Feature boosting with efficient attention for scene parsing
Vivek Singh, Shailza Sharma, Fabio Cuzzolin
TL;DR
The paper addresses semantic scene parsing in open environments with many classes by modeling spatial context across multi-scale feature representations. It introduces FBNet, which fuses multi-level backbone features with a lightweight Spatial Attention Module (SAM) and a Channel Attention Module (CAM), and uses an auxiliary task to guide SAM with coarse global structure. CAM reweights per-pixel channel information while SAM captures broad spatial relationships efficiently, and both operate before the final per-pixel classifier. Empirical results on ADE20K and Cityscapes show state-of-the-art performance with a smaller parameter count, validating the approach and its potential for efficient, context-aware scene parsing.
Abstract
The complexity of scene parsing grows with the number of object and scene classes, which is higher in unrestricted open scenes.

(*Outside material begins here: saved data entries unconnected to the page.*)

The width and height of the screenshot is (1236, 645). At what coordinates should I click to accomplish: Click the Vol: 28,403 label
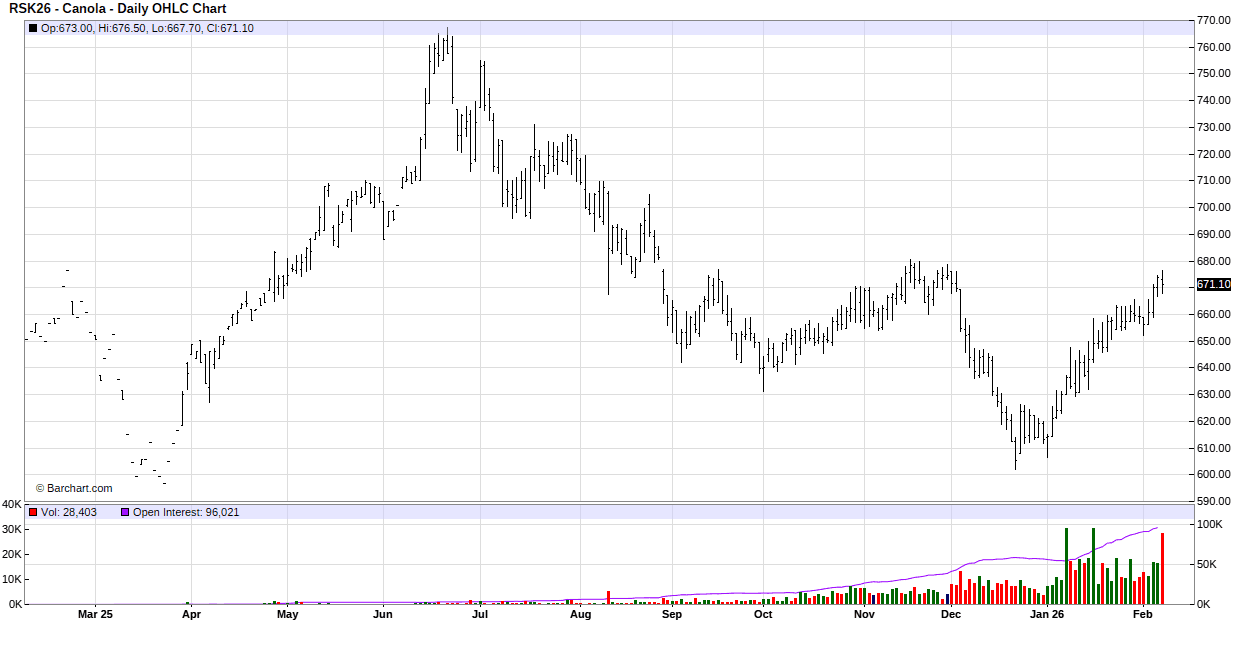click(x=69, y=512)
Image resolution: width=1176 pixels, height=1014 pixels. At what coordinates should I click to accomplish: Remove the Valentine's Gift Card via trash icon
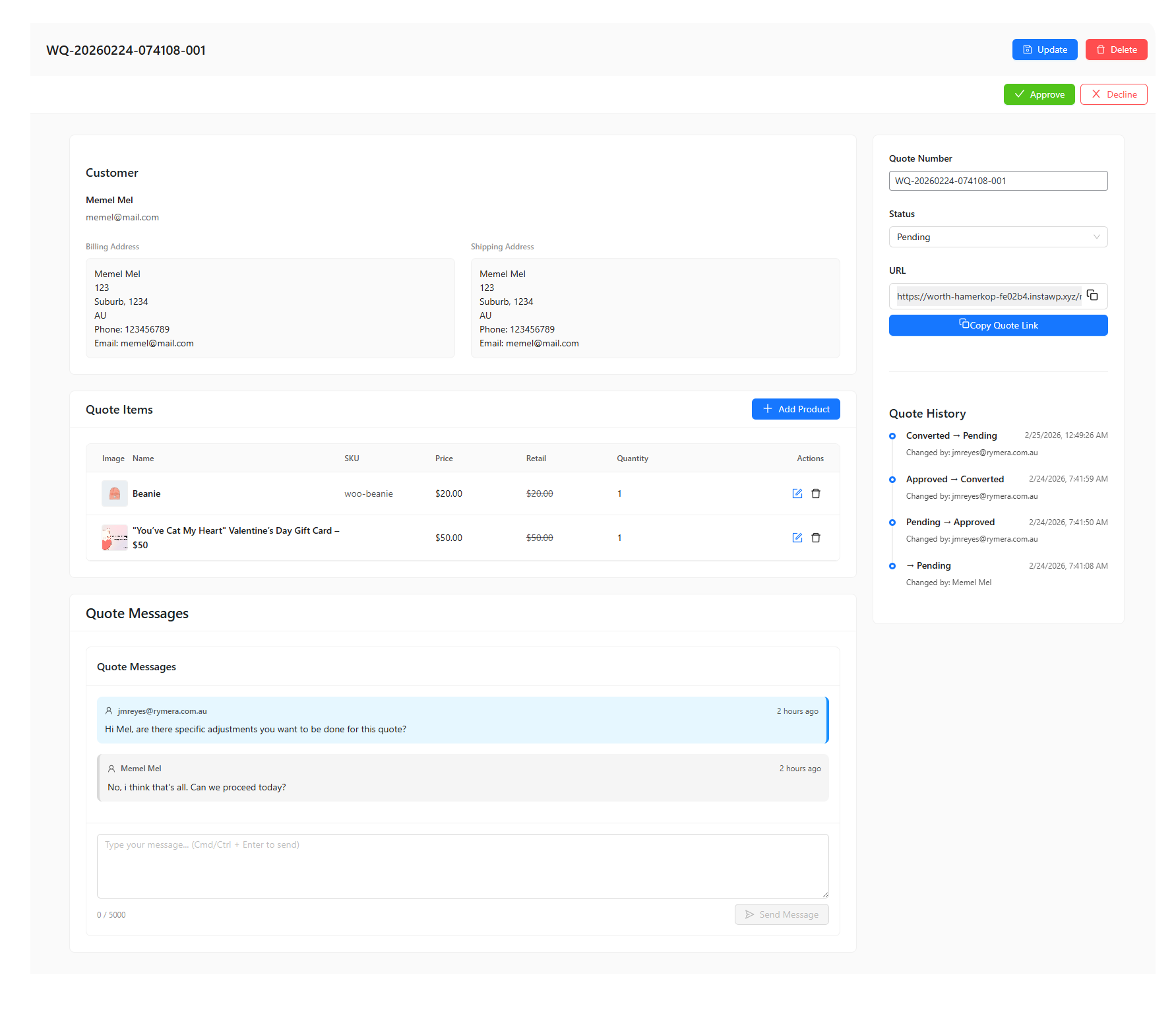pos(816,538)
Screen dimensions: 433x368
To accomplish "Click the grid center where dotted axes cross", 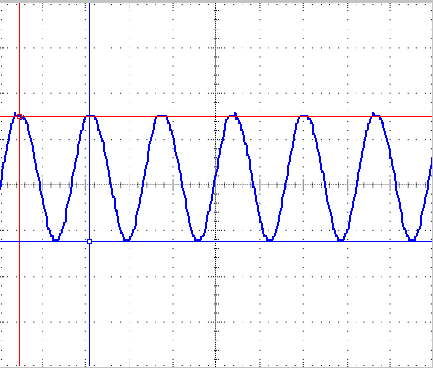I will pos(216,184).
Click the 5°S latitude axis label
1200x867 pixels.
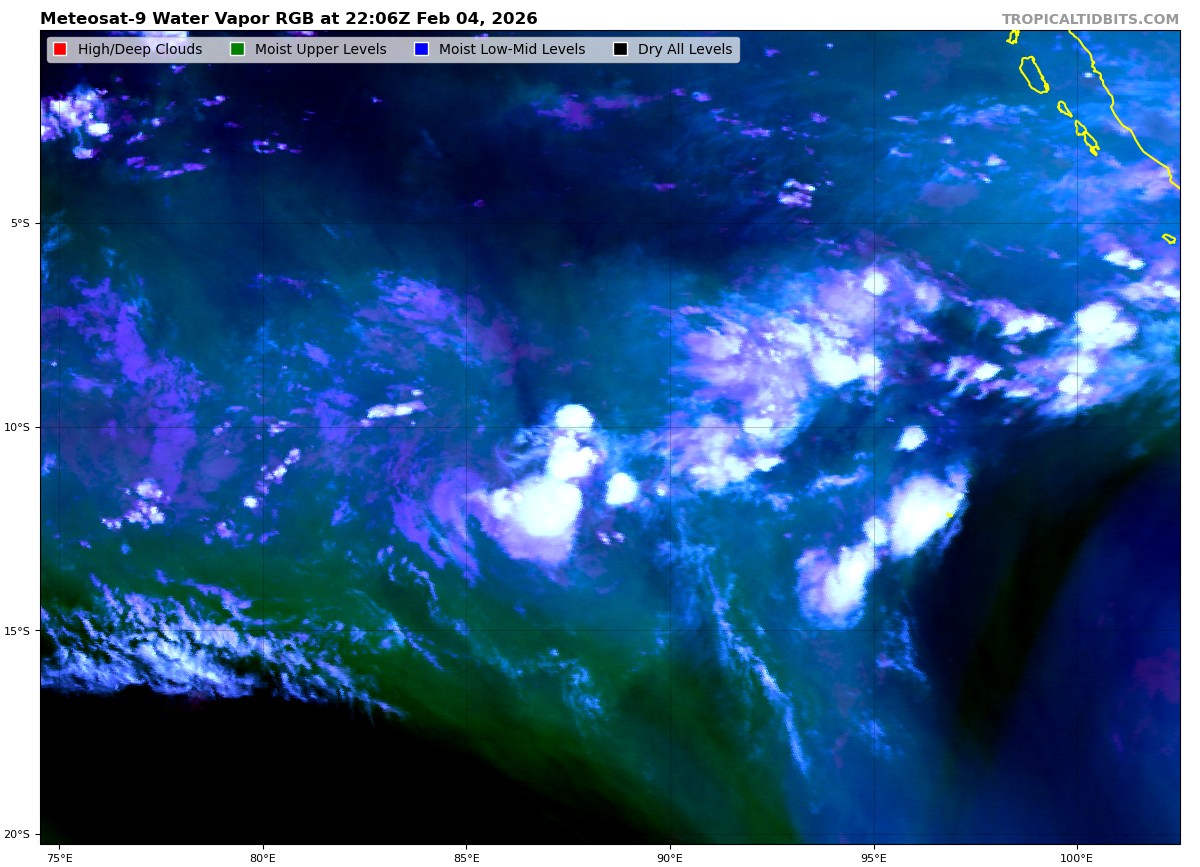(20, 223)
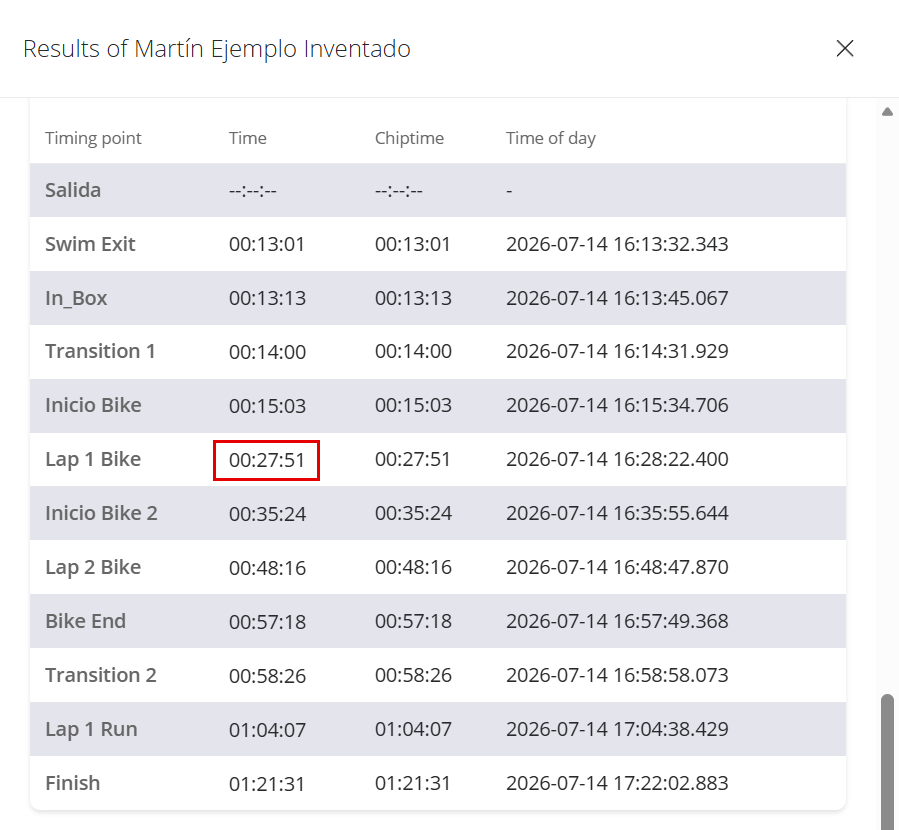Viewport: 899px width, 830px height.
Task: Click the Finish time 01:21:31
Action: point(267,784)
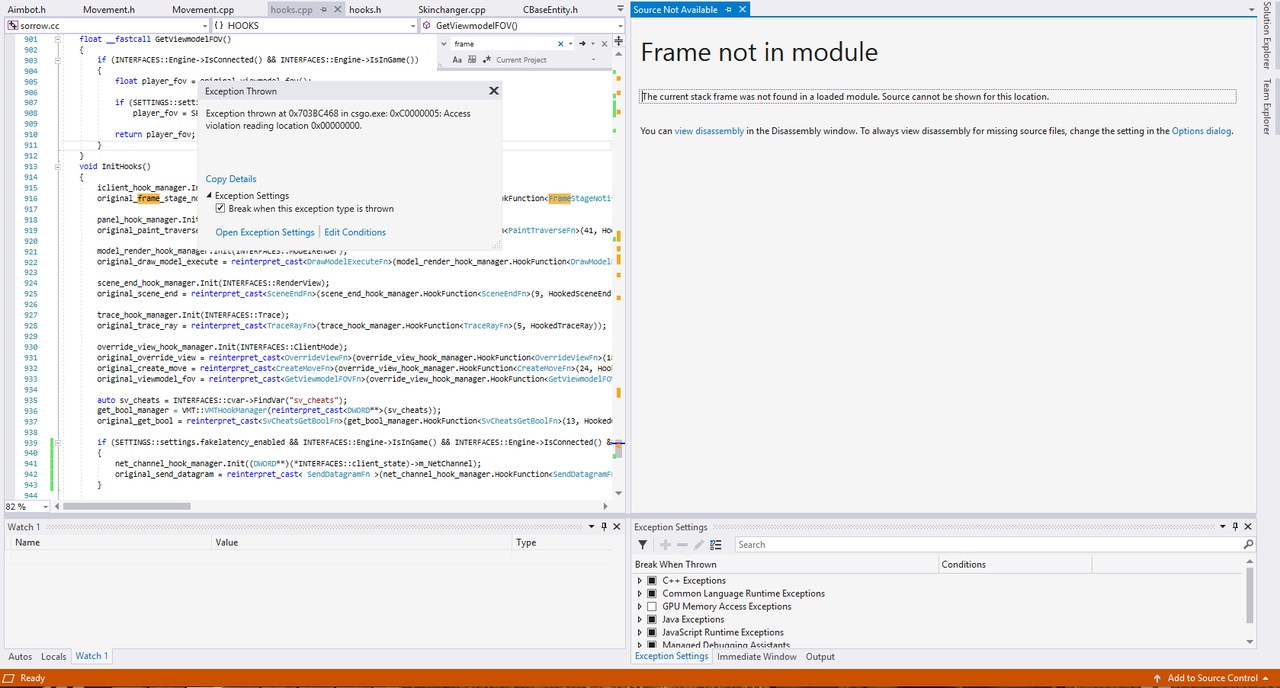Toggle C++ Exceptions checkbox

tap(652, 581)
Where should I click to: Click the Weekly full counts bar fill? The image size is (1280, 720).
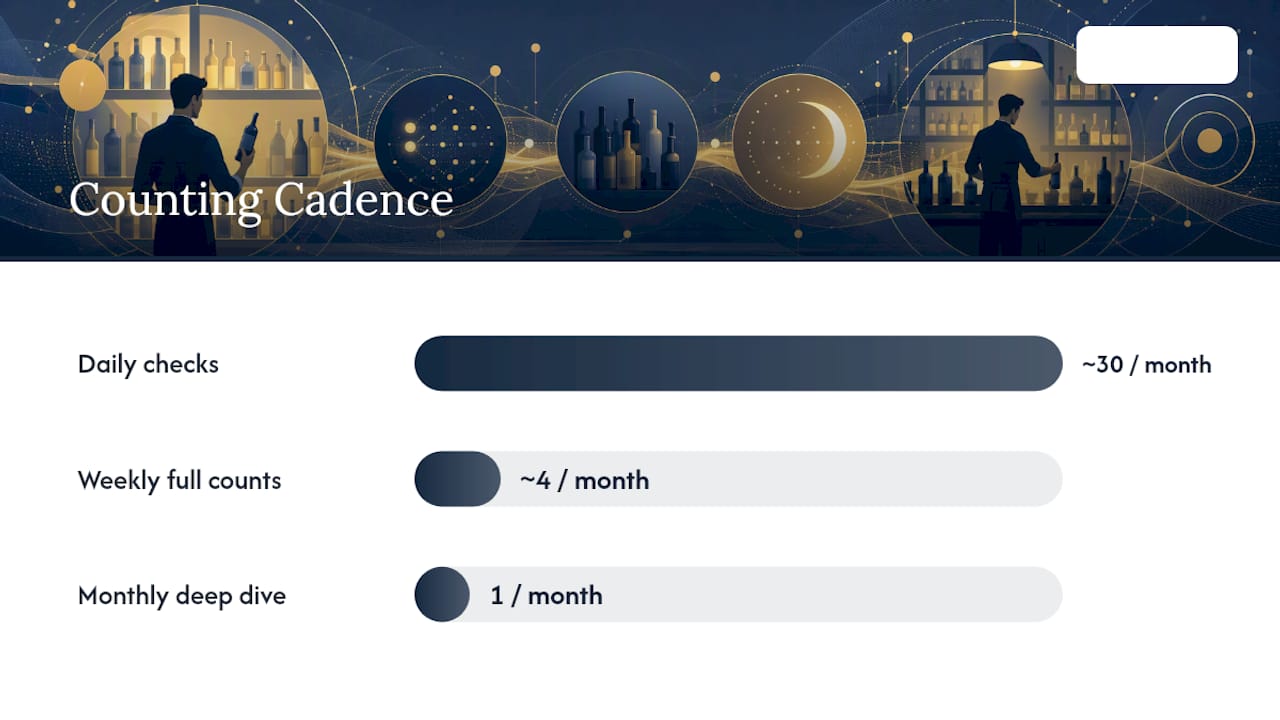coord(457,479)
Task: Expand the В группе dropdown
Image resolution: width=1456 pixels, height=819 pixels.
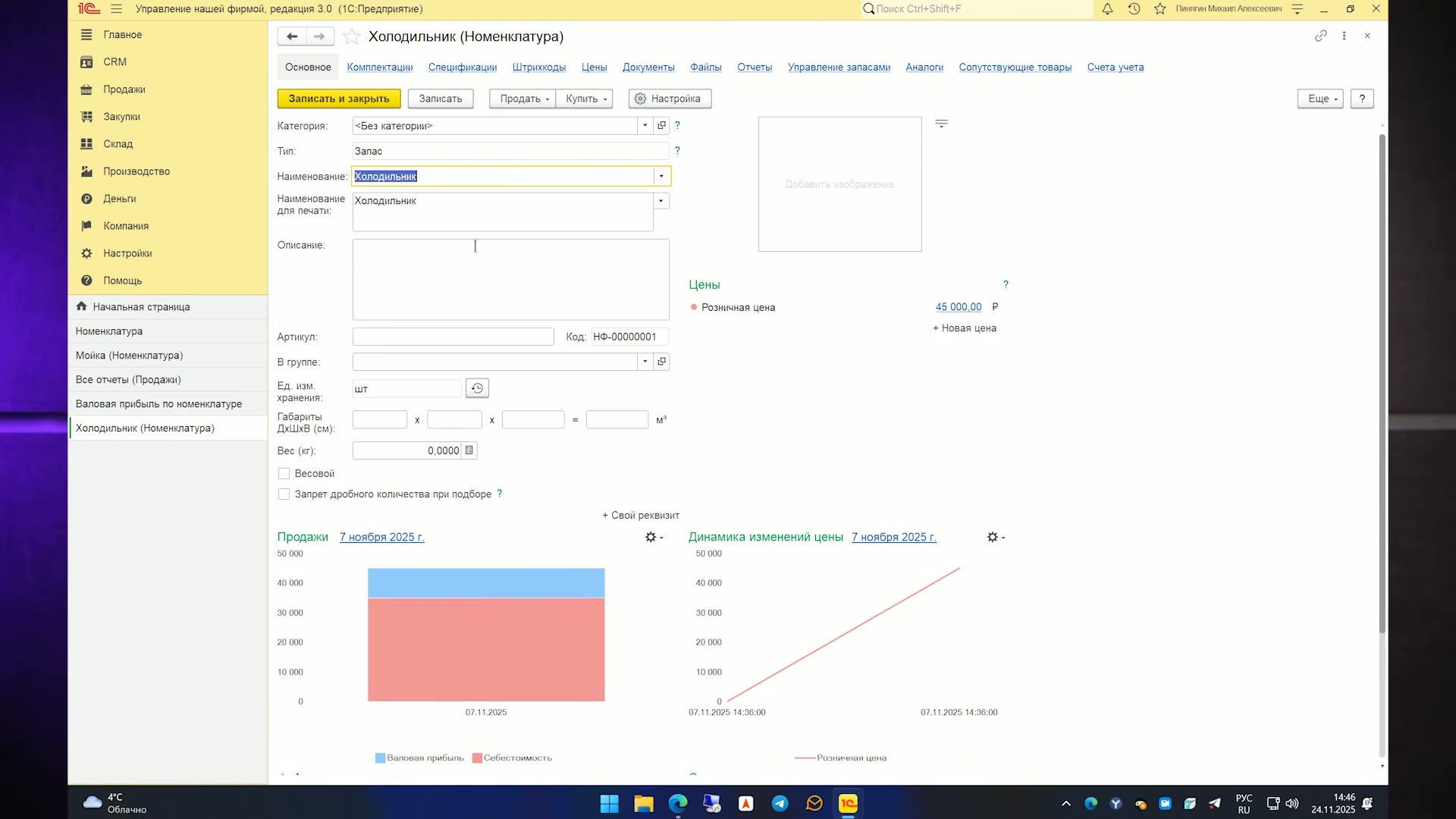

The biggest challenge is to model the spatial relation between scene elements while succeeding in identifying objects at smaller scales. This paper presents a novel feature-boosting network that gathers spatial context from multiple levels of feature extraction and computes the attention weights for each level of representation to generate the final class labels. A novel `channel attention module' is designed to compute the attention weights, ensuring that features from the relevant extraction stages are boosted while the others are attenuated. The model also learns spatial context information at low resolution to preserve the abstract spatial relationships among scene elements and reduce computation cost. Spatial attention is subsequently concatenated into a final feature set before applying feature boosting. Low-resolution spatial attention features are trained using an auxiliary task that helps learning a coarse global scene structure. The proposed model outperforms all state-of-the-art models on both the ADE20K and the Cityscapes datasets.